Wells: Justin Trudeau takes Ottawa’s debates to Washington
2016/03/14 Leave a comment
Interesting snippet from Paul Wells’ account of Trudeau in Washington:
The other striking moment came when Trudeau raised, by himself, his decision to repeal the provisions in the Conservatives’ “Strengthening Canadian Citizenship Act,” C-24, that stripped some convicted terrorists of their Canadian citizenships.
“One of the things the right-wing had done was put forward a bill that took away the citizenship of convicted terrorists,” he said. “A number of countries have done that around the world. It seems like a fairly obvious thing to try and do. If someone’s gonna commit an act of war, an act of terrorism against the country, they probably shouldn’t deserve to keep Canadian citizenship if they’re doing that.”
This is indeed a decent paraphrase of the arguments Conservatives made in support of C-24. Trudeau said his opponents “felt they were on very, very safe ground” with their policy.

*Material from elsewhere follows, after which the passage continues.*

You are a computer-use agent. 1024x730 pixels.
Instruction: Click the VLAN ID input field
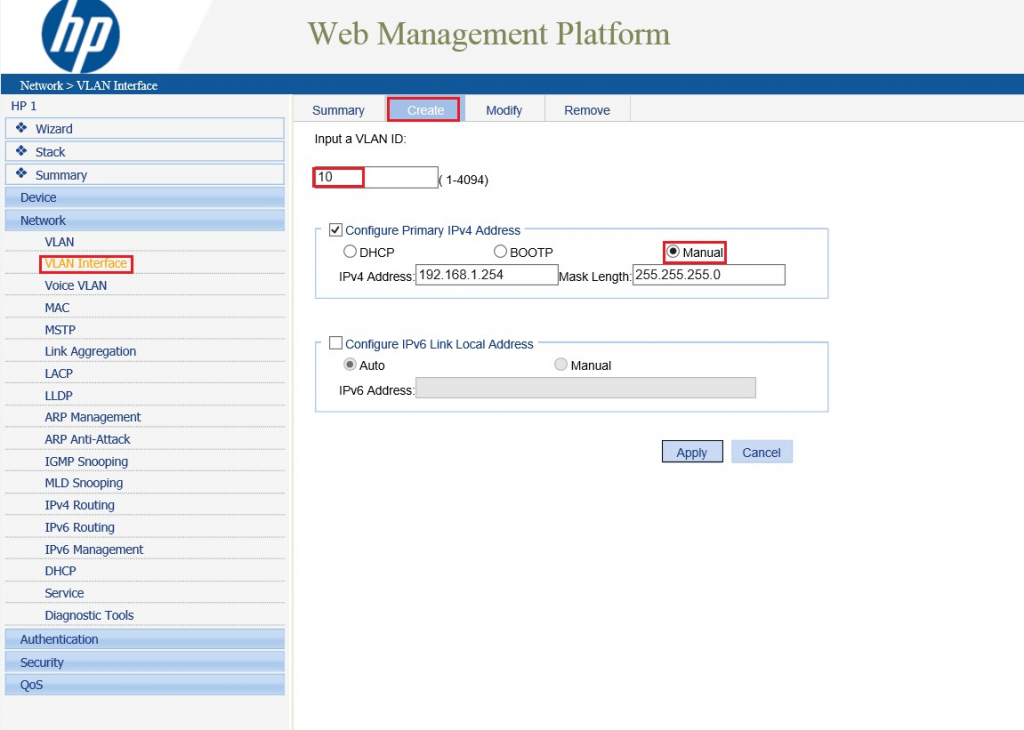pyautogui.click(x=376, y=178)
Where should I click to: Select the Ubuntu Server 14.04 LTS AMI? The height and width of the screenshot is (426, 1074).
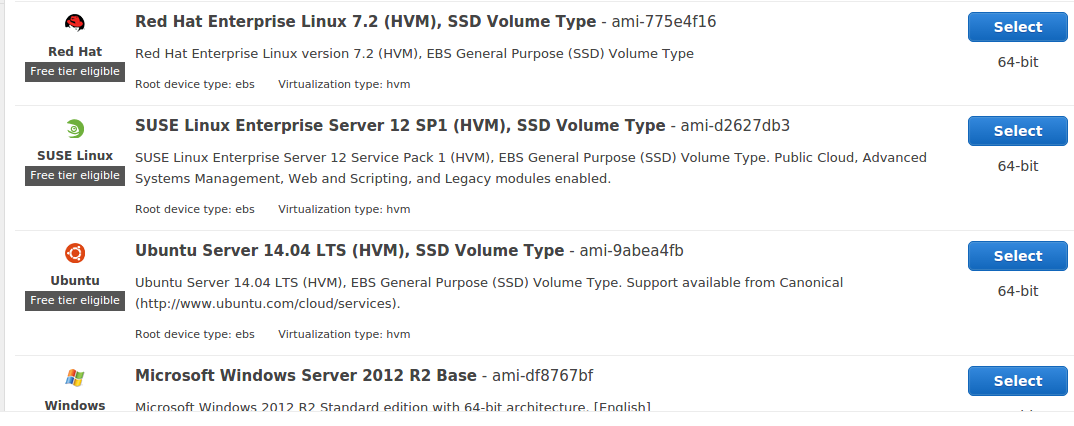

“The problem is, as you scratch into that a little deeper, you realize it only really applies to citizens who have, or could have, a dual nationality. So a kid who was born in Canada, and only has a Canadian citizenship — but whose parents were born, for example, in Pakistan — could lose his citizenship if he committed an act of terror, [whereas] a kid who was tenth-generation Canadian home-grown terrorist could never lose his citizenship. And suddenly we’d made citizenship conditional on good behaviour. Or on non-heinous behaviour, which comes down to the same thing. And that devalues the citizenship — made two classes of citizen.”
Trudeau’s tone suggested he knew this was not, on the face of it, a winning issue for him. “And it came to the point where, in one of our largest debates, I was standing on stage against the former prime minister. And he was telling people that I was willing to stand up and restore the citizenship of the one Canadian who, under this law, had had his citizenship taken away.
“He knew he had me on that one. I’m actually standing there defending the right of a Canadian — stripped of his citizenship for terrorism — to become, once again, a Canadian citizen. And I stood there, and I defended that principle, that you should not be able to take away citizenship from anyone. And our government would be, because we’d reverse that law, restoring the citizenship of someone who was convicted of terrorism in Canada.
“And that’s a perfect narrative for the politics of fear and aggression. And yet it’s me sitting here as Prime Minister of Canada, not Stephen Harper.”